Politics
Democrats are emphasizing abortion to mobilize voters. Will it work in Orange County?
Each day, Summer Bailey saw the congressional campaign signs staked into the succulent greenery near the entrance to Balboa Island in the heart of Newport Beach.
One belonged to Max Ukropina, a Republican businessman. The other was a sign for former GOP Assemblyman Scott Baugh. Both candidates are vying for Rep. Katie Porter’s seat in Congress, hoping to flip the Democratic-leaning district to Republicans as Porter runs for the U.S. Senate.
Last month, Bailey decided to add a third sign into the mix, one that focused on abortion.
The small white poster read: “Both are anti-choice” in blue letters, with red arrows pointing to Ukropina and Baugh’s signs. When hers was removed, she put up another .
Bailey, 60, a nonpartisan voter, calls the issue of women’s bodily autonomy her “war cry.”
“I know a lot of pro-choice Republicans, both men and women, who might not choose to vote for a candidate based on that issue,” she said. “But I want every single Republican out there to know that this year if you vote your party, you’re voting against women and you’re voting against the bodily autonomy of the majority of Americans.”

• [DATA PROVIDED]
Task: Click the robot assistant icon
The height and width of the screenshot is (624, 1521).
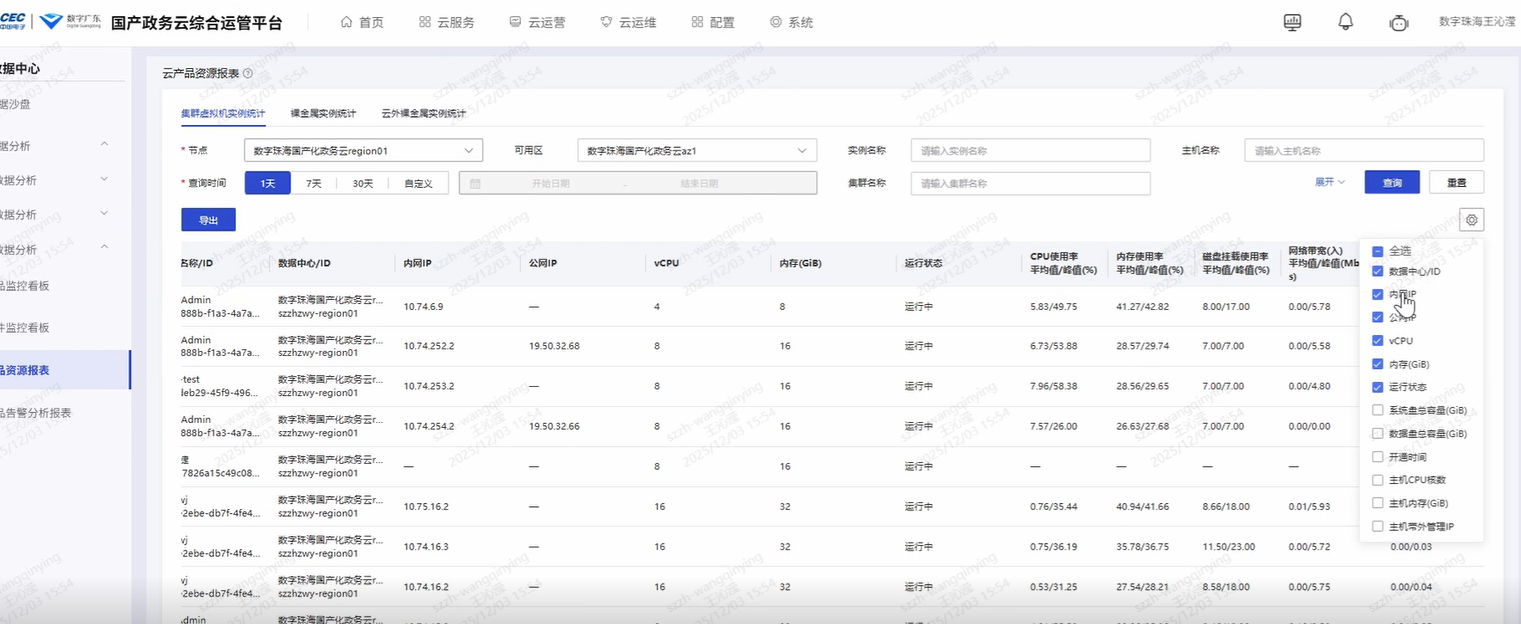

• [SHORT EXERCISE A]
In the article on abortion and the Orange County congressional race, what did the small white poster that Summer Bailey put up read?
• [SHORT EXERCISE B]
From the article on abortion in Orange County, quote the passage from "Each day, Summer" to "up another .".
• [SHORT EXERCISE C]
According to the article on abortion in Orange County, why did Summer Bailey put up another sign?

• [TASK RESULT A]
It read "Both are anti-choice" in blue letters, with red arrows pointing to the signs for Ukropina and Baugh.

• [TASK RESULT B]
Each day, Summer Bailey saw the congressional campaign signs staked into the succulent greenery near the entrance to Balboa Island in the heart of Newport Beach.
One belonged to Max Ukropina, a Republican businessman. The other was a sign for former GOP Assemblyman Scott Baugh. Both candidates are vying for Rep. Katie Porter’s seat in Congress, hoping to flip the Democratic-leaning district to Republicans as Porter runs for the U.S. Senate.
Last month, Bailey decided to add a third sign into the mix, one that focused on abortion.
The small white poster read: “Both are anti-choice” in blue letters, with red arrows pointing to Ukropina and Baugh’s signs. When hers was removed, she put up another .

• [TASK RESULT C]
Bailey put up another sign because her original poster, which said both Republican candidates were anti-choice, was removed.